Now that these are stored persistently, you can see the images have a spot in your local file cache. Read more about external files in our docs: https://docs.pixeltable.com/platform/external-files

In [26]:
scene_view.select(
    scene_view.scene_image,
    scene_view.scene_image.localpath
).limit(1).collect()

scene_image,scene_image_localpath
,/Users/alison-pxt/.pixeltable/media/93a2d47bea1e426a9df241f60f78c467/b2/b288/93a2d47bea1e426a9df241f60f78c467_19_9_b2884c7fbbef404eb1a38a6476201d90.jpeg


If any rows encountered errors during processing (rate limits, API issues, etc.), you can recompute just those rows where Pixeltable logged errors:

In [27]:
# Recompute any rows that had errors
scene_view.recompute_columns(
    scene_view.scene_image,
    errors_only=True
)

No rows affected.

## 06 - (Optional) Video Generation

This section demonstrates two ways to use Gemini for video generation.

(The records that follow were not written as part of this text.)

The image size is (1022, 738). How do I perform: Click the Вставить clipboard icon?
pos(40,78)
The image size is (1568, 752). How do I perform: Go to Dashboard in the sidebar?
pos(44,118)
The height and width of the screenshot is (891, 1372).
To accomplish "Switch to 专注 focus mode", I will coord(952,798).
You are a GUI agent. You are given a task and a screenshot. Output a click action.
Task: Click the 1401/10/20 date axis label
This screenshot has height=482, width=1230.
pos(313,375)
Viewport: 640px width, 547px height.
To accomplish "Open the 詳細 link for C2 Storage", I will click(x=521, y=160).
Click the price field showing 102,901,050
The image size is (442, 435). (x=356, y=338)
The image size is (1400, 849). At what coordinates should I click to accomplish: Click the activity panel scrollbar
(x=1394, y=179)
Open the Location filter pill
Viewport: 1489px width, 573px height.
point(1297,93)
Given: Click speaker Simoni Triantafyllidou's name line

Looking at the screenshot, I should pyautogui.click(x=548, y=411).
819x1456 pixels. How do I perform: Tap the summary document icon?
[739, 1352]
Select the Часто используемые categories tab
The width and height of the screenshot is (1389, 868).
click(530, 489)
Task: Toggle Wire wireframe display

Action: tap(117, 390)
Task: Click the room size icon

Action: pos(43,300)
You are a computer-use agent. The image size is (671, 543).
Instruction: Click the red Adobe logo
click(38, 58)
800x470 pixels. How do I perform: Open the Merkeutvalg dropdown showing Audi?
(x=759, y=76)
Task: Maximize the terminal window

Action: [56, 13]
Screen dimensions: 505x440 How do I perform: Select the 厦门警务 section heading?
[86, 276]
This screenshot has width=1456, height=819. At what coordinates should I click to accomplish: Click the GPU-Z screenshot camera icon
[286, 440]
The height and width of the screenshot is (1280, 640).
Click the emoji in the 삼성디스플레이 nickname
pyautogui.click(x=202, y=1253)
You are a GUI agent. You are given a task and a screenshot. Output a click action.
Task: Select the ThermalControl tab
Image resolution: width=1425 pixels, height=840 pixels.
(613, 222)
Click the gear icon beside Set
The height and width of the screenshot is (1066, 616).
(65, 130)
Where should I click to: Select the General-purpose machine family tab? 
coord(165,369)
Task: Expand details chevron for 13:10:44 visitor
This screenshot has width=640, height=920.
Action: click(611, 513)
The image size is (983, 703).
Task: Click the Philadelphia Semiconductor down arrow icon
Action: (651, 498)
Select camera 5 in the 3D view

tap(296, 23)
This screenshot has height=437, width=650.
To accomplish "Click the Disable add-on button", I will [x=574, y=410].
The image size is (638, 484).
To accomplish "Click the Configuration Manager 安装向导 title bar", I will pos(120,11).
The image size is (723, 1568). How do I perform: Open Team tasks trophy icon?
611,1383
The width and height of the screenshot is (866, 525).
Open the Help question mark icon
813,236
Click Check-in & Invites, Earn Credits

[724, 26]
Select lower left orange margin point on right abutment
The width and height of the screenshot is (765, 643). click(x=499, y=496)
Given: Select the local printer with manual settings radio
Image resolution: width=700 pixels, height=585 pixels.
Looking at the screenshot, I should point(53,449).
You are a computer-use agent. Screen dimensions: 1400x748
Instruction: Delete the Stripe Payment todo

Video generation is slower and more expensive than text or image generation. At the time of this workshop, the code we provide here should keep you safely in the free tier of four videos per day.

- **Image Input: Generate Videos from Image Only** - Slower, simpler approach (`veo-3.1-generate-preview`)
- **Multimodal Inputs: Generate Videos from Prompt + Image** - Slower, more tokens, production quality (`veo-3.1-generate-preview`)

### Image Input: Animate an Image (No Text Prompt)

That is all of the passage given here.